### Extracted text
====

While discriminative algorithms may be suitable in some embodiments, in other embodiments a generative learned model (such as a generative adversarial network, GAN) may be used. A GAN may be suitable for such methods as these are processes developed with the aim of generating data that matches a particular target; in the present case, this would equate to generating audio for output that 'matches' (that is, substantially approximates) a mix of the component sounds. A number of alternative methods of utilising a GAN may be employed, two of which are described below.
A first method of utilising a GAN is that of using it to train a conditional generative model. A conditional generative model is a model in which conditions may be applied, such as parameters relating to the desired outputs. In the present case, the conditions may be specified by the features of a desired audio output - that is, conditions relating to the omission of particular features (such as conditions relating to sound source density, contextual importance, or sound/feature repetition). These conditions can be used to guide the generation of the audio for output using the model.
A second method of utilising a GAN is effectively that of 'reverse engineering' feature values for a mix in dependence upon output audio generated from a number of input sounds. Typically, a generative model is provided with one or more input variables (such as a set of sounds/features) from which an output is generated.
A convergent approach may be taken in such an embodiment. The input variables can be modified so as to generate output audio such that the predicted values for a corresponding mix more closely approximate those of the actual mix with an increasing number of iterations. This refinement of the output audio may be defined with a loss function as the objective, as defined between the target mix (that is, the mix corresponding to the sounds for output prior to prioritisation processing) and the successive outputs of the GAN. The input variables are modified iteratively so as to reduce the value of the loss function, indicating a higher degree of similarity between the outputs and the initial mix. Once an output of the GAN is considered to suitably approximate the mix, the output may be used as the audio to be output by the system.
Training of a network may be performed by using a labelled dataset to assist with identifying which features are of higher perceptual relevance than others. For example, a network may be provided with a number of mixes of different sounds along with information identifying the features present in the mix and how easy it is to hear each of those features within the mix. This ease of hearing is indicative of the perceptual relevance of the feature to the mix, as those which are harder to hear are less well-perceived.
The information identifying the perceptual relevance of the features may be used by the network to identify perceptually relevant features from new sounds, by analysing patterns in which features are labelled as being relevant in the initial dataset. The network may then be operable to generate output audio using the labelled dataset, with the predefined information being used to evaluate the correspondence of the generated audio to an existing mix of sounds from the dataset.

====

### Records
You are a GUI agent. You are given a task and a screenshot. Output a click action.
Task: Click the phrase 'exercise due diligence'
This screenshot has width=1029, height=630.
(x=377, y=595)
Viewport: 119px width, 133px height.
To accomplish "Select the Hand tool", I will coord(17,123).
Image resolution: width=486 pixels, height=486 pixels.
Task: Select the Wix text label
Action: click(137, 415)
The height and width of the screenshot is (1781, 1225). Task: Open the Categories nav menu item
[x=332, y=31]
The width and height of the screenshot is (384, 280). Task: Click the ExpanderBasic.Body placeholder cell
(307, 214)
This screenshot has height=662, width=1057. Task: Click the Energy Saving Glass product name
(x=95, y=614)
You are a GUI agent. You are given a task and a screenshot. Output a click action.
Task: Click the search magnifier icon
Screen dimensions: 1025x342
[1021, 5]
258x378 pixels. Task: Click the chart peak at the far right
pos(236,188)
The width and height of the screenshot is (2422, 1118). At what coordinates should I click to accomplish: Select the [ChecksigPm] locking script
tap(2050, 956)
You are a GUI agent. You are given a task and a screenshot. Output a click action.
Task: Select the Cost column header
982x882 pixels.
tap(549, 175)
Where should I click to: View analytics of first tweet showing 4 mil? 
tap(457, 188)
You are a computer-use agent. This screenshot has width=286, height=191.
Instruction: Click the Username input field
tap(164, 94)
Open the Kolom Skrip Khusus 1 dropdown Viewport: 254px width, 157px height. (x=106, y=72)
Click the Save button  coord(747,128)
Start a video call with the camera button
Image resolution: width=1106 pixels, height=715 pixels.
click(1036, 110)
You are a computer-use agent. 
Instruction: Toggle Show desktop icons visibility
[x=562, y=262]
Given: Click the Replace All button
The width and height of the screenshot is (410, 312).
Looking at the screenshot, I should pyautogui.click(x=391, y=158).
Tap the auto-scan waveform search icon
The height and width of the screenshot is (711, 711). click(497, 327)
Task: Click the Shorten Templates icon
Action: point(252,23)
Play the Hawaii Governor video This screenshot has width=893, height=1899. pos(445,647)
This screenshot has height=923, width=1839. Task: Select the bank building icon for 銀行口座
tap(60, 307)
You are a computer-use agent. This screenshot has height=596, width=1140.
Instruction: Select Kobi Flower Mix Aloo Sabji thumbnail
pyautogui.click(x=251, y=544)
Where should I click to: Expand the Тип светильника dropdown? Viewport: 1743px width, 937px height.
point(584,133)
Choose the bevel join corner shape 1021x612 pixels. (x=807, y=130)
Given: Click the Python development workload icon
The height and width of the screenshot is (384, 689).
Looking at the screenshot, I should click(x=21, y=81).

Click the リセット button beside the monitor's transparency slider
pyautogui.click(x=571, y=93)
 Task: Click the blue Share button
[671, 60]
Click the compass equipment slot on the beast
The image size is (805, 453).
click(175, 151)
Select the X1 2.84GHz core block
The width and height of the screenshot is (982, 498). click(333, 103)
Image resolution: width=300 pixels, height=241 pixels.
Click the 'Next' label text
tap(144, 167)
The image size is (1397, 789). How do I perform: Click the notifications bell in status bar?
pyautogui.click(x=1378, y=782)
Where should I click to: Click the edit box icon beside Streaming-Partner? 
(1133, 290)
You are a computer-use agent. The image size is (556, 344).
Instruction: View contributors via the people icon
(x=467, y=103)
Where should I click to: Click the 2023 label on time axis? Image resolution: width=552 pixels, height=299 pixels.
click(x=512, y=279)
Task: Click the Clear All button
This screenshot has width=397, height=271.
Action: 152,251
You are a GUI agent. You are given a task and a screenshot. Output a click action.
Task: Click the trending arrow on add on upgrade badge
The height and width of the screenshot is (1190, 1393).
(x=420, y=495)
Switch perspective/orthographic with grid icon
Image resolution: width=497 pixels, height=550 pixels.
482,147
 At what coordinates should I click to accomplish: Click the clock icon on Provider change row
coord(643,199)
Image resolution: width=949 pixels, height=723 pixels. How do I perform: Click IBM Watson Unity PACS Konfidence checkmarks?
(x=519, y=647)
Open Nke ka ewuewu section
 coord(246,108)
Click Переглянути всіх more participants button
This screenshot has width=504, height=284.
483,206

====

### Work instructions
a - In the GAN passage, what two things is the loss function defined between?
b - Say whether each statement agrees with the GAN passage, answering yes or no and quoting the words that decide it. (i) The passage describes two of several alternative methods of utilising a GAN. (ii) Features that are harder to hear within a mix are better perceived. (iii) The input variables are modified iteratively to increase the value of the loss function.
c - Copy the part of the GAN passage starting at "A convergent approach" and ending at "by the system.", replacing "loss function" with "cost function".
The entries aren't needed for any of this.

### Results for each task
a - The loss function is defined between the target mix and the successive outputs of the GAN.

b -
(i) Yes: "A number of alternative methods of utilising a GAN may be employed, two of which are described below."
(ii) No: "as those which are harder to hear are less well-perceived."
(iii) No: "The input variables are modified iteratively so as to reduce the value of the loss function"

c -
A convergent approach may be taken in such an embodiment. The input variables can be modified so as to generate output audio such that the predicted values for a corresponding mix more closely approximate those of the actual mix with an increasing number of iterations. This refinement of the output audio may be defined with a cost function as the objective, as defined between the target mix (that is, the mix corresponding to the sounds for output prior to prioritisation processing) and the successive outputs of the GAN. The input variables are modified iteratively so as to reduce the value of the cost function, indicating a higher degree of similarity between the outputs and the initial mix. Once an output of the GAN is considered to suitably approximate the mix, the output may be used as the audio to be output by the system.